Even if you’re a seasoned professional with extensive experience, you’re never immune to the smaller or bigger dangers of project failure. But there is an important question that seems to be rarely discussed: How do we learn from it? Malcolm Forbes wisely noted that, “Failure is success if we learn from it.”

Source: http://www.wrike.com/blog/03/05/2013/What-Can-We-Learn-Project-Failure-5-Lessons-Project-Management-Experts

1

Bob Tarne: Understand your stakeholders

Bob Tarne: Understand your stakeholders

Bob Tarne, the voice behind the “Zen, Project Management and Life” blog and currently executive project manager at IBM, shared a valuable lesson on avoiding failure caused by misunderstandings with project stakeholders:

“I thought of an example where I didn't take the impact of change on my stakeholders and ran into a roadblock. My project had executive support, so I was moving forward with the implementation. However, one stakeholder group wasn't on board. At first, I didn't take the time to understand their concerns... I tried to push the work through, but they kept resisting. I finally took the time to understand their particular concerns and was able to work out a way to meet their specific needs. So the lesson was that, even when you have executive support, you still need to take the time to understand all of your stakeholders.”

» **Exercise set**
A - In the text on learning from project failure, what job does Bob Tarne currently hold?
B - Carry on the text about learning from project failure, starting right after its last sentence.
The listing has no part in any of this.

» **Dataset extract**

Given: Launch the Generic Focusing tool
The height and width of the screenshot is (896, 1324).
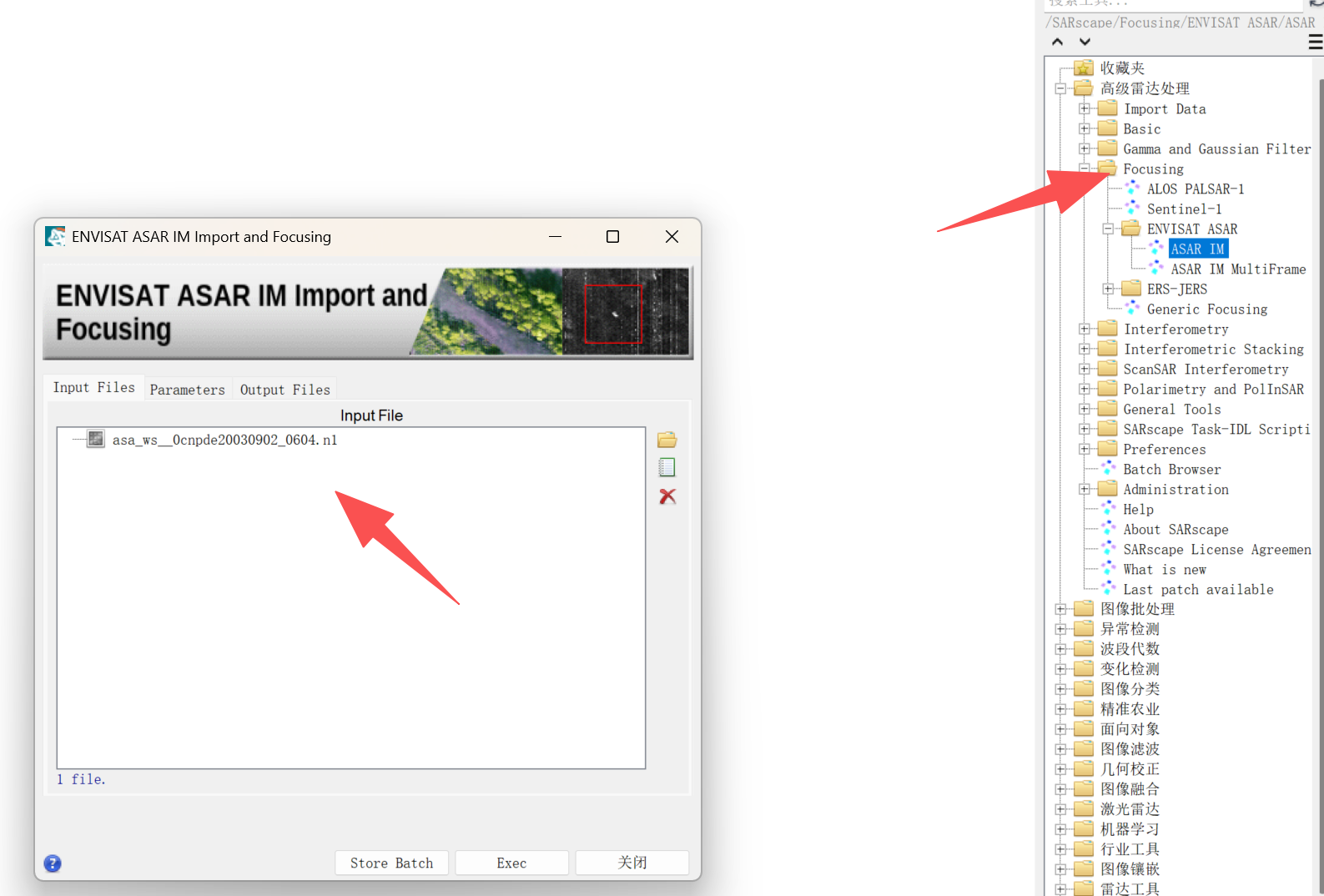Looking at the screenshot, I should click(x=1206, y=310).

» **Results**
A - Executive project manager at IBM.

B -
2

Terri Griffith: Ensure constant communication

Terri Griffith: Ensure constant communication

The lesson from Terri Griffith, Professor of Management and the author of “The Plugged-in Manager,” covered the communicative risks that may lead to project failure:

“My key lesson is – ensure constant communication to avoid poor situational awareness. People want to do a good job and sync with other aspects of their project, but if they don't have situational awareness, then those good intentions are just intentions. At extremes, the lack of communication then results in misinterpretations of why things aren't syncing – Psych 101 teaches that if something is going wrong, it's the other person's fault; if it's going well, it's to my credit. With poor communication, root causes can be misunderstood, adding to a downward spiral.”

3

Elizabeth Harrin: Share

Elizabeth Harrin: Share

Elizabeth Harrin, who regularly shares her PM wisdom in A Girl’s Guide to Project Management, highlights how important your experience might be for fellow project managers:

“My lesson would be: share. There is no point in not sharing. It is better for everyone if you are honest about the failure and what happened, and tell as many people as you can. Often we don't institutionalize lessons about project failure, and the same mistakes are made time and time again.”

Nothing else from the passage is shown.